PROBLEM REQUIREMENTS:
Please copy out the entries until you have copied the line that contains "This screenshot has width=751, height=534.", beginning with the first line.

────────

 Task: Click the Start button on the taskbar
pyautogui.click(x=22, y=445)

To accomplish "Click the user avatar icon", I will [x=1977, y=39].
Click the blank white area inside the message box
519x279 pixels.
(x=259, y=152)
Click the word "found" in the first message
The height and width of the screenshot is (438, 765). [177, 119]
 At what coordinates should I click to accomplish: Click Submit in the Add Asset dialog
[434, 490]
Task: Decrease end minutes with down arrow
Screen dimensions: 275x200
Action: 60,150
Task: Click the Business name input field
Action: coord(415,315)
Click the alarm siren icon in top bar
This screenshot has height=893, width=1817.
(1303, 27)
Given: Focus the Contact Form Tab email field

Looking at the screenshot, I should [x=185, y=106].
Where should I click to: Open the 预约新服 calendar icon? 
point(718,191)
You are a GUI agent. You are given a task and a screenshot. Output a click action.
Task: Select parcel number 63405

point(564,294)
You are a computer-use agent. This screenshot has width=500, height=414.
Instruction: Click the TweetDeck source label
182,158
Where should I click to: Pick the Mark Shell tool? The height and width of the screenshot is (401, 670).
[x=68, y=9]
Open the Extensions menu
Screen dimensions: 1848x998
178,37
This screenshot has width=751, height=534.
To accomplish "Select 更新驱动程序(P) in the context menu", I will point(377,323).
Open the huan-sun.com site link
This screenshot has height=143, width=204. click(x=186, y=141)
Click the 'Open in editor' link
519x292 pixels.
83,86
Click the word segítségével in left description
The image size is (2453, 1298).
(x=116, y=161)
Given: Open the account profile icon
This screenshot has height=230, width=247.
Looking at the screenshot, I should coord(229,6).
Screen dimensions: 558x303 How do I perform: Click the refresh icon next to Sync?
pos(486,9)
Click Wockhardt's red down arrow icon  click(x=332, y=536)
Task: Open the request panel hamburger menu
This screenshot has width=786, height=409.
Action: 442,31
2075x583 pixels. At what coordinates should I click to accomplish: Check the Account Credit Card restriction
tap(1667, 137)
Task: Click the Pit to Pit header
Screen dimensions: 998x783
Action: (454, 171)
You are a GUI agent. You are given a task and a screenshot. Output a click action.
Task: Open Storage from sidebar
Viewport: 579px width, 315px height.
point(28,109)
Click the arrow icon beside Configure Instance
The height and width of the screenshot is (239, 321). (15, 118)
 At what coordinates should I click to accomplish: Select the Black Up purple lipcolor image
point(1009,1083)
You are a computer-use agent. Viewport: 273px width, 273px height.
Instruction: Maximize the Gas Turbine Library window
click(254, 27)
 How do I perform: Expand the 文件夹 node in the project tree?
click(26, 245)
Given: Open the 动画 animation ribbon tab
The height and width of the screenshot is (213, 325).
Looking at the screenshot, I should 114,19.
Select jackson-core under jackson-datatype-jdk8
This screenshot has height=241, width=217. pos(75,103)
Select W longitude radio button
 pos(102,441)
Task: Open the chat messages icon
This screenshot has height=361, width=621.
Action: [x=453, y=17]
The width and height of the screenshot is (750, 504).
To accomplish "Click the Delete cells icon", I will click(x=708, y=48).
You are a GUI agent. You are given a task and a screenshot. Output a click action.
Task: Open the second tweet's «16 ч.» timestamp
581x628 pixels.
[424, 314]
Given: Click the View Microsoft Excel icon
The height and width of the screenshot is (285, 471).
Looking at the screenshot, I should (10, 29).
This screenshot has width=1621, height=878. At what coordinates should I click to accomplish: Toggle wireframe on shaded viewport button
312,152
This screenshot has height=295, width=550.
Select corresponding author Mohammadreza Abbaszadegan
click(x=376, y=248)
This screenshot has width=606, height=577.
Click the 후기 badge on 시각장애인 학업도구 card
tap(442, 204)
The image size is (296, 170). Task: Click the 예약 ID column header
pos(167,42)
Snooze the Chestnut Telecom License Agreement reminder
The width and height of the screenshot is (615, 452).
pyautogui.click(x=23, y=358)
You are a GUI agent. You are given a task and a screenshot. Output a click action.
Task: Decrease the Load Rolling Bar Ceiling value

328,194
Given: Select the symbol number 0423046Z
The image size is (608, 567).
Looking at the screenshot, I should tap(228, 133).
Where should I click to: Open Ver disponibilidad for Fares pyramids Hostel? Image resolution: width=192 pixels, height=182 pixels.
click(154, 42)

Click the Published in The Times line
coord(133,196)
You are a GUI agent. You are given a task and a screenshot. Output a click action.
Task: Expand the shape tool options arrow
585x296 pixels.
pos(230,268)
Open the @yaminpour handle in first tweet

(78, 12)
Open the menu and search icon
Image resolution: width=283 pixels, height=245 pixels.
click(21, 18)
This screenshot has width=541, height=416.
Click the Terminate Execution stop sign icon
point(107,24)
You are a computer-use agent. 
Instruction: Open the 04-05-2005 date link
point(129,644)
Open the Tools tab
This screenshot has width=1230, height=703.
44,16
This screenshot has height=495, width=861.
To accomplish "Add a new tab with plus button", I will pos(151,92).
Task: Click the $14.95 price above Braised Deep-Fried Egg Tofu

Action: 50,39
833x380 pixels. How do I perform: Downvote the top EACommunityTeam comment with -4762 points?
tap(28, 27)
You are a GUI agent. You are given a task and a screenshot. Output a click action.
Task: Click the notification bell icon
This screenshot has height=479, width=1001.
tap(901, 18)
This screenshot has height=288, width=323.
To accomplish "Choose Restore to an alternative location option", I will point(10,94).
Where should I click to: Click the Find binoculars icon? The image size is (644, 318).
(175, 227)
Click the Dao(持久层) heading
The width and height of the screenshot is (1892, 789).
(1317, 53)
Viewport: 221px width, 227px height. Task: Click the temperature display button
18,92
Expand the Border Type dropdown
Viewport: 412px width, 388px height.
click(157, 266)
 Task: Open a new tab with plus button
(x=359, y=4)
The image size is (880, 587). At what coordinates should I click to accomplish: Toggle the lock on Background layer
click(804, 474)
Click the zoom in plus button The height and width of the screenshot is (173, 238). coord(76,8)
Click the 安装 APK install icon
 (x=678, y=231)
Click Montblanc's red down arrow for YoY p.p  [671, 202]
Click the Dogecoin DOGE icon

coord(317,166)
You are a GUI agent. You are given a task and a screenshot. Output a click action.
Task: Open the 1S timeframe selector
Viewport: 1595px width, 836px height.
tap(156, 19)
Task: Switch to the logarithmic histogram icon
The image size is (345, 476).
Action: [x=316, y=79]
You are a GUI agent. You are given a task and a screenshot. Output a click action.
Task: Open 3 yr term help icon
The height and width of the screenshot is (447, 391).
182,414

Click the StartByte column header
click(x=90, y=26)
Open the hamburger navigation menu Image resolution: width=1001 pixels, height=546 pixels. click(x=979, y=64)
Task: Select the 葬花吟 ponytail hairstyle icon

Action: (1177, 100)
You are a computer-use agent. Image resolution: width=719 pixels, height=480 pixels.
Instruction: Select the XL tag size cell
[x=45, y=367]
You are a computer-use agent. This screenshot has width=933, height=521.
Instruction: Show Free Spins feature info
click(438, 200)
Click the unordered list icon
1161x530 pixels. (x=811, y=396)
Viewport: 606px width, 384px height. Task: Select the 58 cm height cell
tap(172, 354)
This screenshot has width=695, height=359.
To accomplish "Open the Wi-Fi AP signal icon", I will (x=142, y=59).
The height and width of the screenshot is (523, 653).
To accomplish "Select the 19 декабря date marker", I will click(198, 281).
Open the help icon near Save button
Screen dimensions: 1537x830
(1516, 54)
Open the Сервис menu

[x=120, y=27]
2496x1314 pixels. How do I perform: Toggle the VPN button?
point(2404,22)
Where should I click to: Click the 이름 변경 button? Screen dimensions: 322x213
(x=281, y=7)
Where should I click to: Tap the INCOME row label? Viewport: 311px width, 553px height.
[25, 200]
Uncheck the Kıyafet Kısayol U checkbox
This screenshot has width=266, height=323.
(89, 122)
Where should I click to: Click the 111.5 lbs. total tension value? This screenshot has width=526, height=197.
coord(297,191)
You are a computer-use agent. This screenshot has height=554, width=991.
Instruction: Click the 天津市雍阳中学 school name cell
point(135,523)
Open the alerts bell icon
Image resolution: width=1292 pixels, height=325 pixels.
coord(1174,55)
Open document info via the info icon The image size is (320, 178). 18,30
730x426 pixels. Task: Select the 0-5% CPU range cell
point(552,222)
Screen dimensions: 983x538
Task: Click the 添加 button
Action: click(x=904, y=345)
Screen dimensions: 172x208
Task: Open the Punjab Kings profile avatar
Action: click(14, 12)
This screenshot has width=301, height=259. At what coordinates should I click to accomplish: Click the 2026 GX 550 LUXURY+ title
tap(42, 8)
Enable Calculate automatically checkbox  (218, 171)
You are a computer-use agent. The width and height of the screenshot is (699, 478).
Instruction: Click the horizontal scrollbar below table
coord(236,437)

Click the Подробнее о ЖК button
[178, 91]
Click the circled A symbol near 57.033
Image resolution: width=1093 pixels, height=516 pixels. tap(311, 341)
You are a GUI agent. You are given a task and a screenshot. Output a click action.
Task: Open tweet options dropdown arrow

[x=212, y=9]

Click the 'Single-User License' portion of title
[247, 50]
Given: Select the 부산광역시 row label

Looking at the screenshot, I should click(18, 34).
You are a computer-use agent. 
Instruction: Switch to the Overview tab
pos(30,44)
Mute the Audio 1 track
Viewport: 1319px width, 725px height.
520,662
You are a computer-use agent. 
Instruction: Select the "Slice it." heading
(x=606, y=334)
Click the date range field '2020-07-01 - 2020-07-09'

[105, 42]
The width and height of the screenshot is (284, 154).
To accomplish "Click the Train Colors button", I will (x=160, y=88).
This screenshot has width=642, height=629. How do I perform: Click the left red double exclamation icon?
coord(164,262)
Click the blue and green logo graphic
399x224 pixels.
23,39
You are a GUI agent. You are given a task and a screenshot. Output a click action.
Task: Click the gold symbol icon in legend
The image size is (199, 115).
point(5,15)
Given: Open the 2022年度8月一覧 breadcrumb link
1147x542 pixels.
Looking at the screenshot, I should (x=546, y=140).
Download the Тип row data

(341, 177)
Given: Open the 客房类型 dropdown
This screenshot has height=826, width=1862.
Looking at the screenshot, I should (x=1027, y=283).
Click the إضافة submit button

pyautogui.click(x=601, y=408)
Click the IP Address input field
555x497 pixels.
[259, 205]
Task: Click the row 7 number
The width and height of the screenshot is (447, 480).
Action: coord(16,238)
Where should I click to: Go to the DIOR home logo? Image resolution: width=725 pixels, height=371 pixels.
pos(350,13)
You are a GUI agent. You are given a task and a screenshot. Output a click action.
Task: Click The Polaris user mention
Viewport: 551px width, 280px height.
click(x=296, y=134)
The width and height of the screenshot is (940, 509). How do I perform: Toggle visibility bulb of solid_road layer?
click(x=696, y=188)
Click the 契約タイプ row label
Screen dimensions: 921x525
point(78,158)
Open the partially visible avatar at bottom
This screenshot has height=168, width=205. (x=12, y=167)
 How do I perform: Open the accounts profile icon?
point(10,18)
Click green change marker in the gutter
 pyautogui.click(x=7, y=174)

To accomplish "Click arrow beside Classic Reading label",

────────

EXERCISE ANSWER:
 Task: Click the Start button on the taskbar
pyautogui.click(x=22, y=445)

To accomplish "Click the user avatar icon", I will [x=1977, y=39].
Click the blank white area inside the message box
519x279 pixels.
(x=259, y=152)
Click the word "found" in the first message
The height and width of the screenshot is (438, 765). [177, 119]
 At what coordinates should I click to accomplish: Click Submit in the Add Asset dialog
[434, 490]
Task: Decrease end minutes with down arrow
Screen dimensions: 275x200
Action: 60,150
Task: Click the Business name input field
Action: coord(415,315)
Click the alarm siren icon in top bar
This screenshot has height=893, width=1817.
(1303, 27)
Given: Focus the Contact Form Tab email field

Looking at the screenshot, I should [x=185, y=106].
Where should I click to: Open the 预约新服 calendar icon? 
point(718,191)
You are a GUI agent. You are given a task and a screenshot. Output a click action.
Task: Select parcel number 63405

point(564,294)
You are a computer-use agent. This screenshot has width=500, height=414.
Instruction: Click the TweetDeck source label
182,158
Where should I click to: Pick the Mark Shell tool? The height and width of the screenshot is (401, 670).
[x=68, y=9]
Open the Extensions menu
Screen dimensions: 1848x998
178,37
This screenshot has width=751, height=534.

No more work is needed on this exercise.